Il cimitero del carcere di Santo Stefano: il luogo della anime sole, dove nessuno porta mai un fiore.

Il Mar Tirreno acquisisce il proprio nome dall’antico popolo dei Tirreni, meglio conosciuti come Etruschi e bagnando l’Italia, forma idealmente un triangolo rettangolo la cui ipotenusa coincide con la sua costa occidentale.
Ecco, dalla profondità di questo triangolo immaginario è emersa, svariati secoli fa, l’isola vulcanica di Santo Stefano. Questo minuscolo atollo, che scruta Ventotene da soli 2 km di distanza, ha fatto da sfondo alle narrazioni del mito di Ulisse, che proprio su quelle sponde è stato travolto dal canto ammaliante delle sirene.

Santo Stefano è sempre stata un‘isola attraente che però quasi per scherno, a causa della sua conformazione geografica, ha respinto nel tempo gli insediamenti stabili. L’ormeggio delle navi è infatti difficoltoso per via delle scogliere scoscese e dei venti avversi talvolta molto forti. A tutt’oggi l’isola è disabitata e non esistono tratte che portano fino ad essa per poterla visitare. Si può raggiungerla esclusivamente con imbarcazioni private, o in elicottero, il che la rende ancor più affascinante.

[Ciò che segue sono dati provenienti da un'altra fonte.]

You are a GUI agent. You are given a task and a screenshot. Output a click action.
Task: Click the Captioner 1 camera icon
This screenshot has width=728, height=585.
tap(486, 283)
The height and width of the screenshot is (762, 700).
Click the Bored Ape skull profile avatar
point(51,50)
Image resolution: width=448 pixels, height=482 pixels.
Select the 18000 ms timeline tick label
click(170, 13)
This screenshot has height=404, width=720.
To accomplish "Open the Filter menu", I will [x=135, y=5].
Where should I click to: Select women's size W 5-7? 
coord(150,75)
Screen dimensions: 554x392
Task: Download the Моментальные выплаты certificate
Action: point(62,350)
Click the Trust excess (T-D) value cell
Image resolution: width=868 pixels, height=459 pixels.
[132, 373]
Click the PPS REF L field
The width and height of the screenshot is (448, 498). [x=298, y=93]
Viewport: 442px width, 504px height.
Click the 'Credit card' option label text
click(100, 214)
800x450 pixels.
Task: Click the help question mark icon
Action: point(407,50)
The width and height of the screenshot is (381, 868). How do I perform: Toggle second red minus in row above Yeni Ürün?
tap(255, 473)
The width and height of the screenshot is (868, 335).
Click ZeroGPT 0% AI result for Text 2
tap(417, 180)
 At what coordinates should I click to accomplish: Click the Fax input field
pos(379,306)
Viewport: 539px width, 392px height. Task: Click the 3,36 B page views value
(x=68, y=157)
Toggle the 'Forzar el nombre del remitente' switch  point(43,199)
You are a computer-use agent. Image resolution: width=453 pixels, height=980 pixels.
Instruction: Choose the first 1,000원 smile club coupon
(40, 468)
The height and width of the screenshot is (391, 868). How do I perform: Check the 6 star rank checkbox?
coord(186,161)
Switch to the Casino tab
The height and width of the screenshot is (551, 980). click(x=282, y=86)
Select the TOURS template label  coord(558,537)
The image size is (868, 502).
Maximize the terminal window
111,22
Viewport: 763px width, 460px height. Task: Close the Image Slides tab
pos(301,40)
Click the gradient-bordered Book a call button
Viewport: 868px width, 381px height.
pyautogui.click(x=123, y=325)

Nell’isola coesistono due anime: l’anima legata all’aspetto naturalistico caratterizzata dalla bellezza di un paesaggio senza eguali con un mare incontaminato e l’anima storica legata a quello che nel corso degli anni l’isola è diventata: un’Alcatraz italiana, prigione eterna dei corpi e delle anime degli ergastolani.
Proprio tra il 1749 e il 1795 Ferdinando IV di Borbone aveva dato il via ai lavori di realizzazione di quello che ancora oggi conosciamo come il carcere di Santo Stefano dal nome del piccolo monastero dedicato al santo omonimo, che già si trovava sull’isola. La struttura imponente era stata progettata secondo una forma circolare; l’ingegnere Francesco Carpi, aveva elaborato un edificio con lo scopo di facilitare il lavoro di un unico sorvegliante che poteva vigilare tutti i carcerati in un solo colpo d’occhio. L’edificio infatti era anche detto Panopticon, che significa letteralmente: ciò che può vedere tutto.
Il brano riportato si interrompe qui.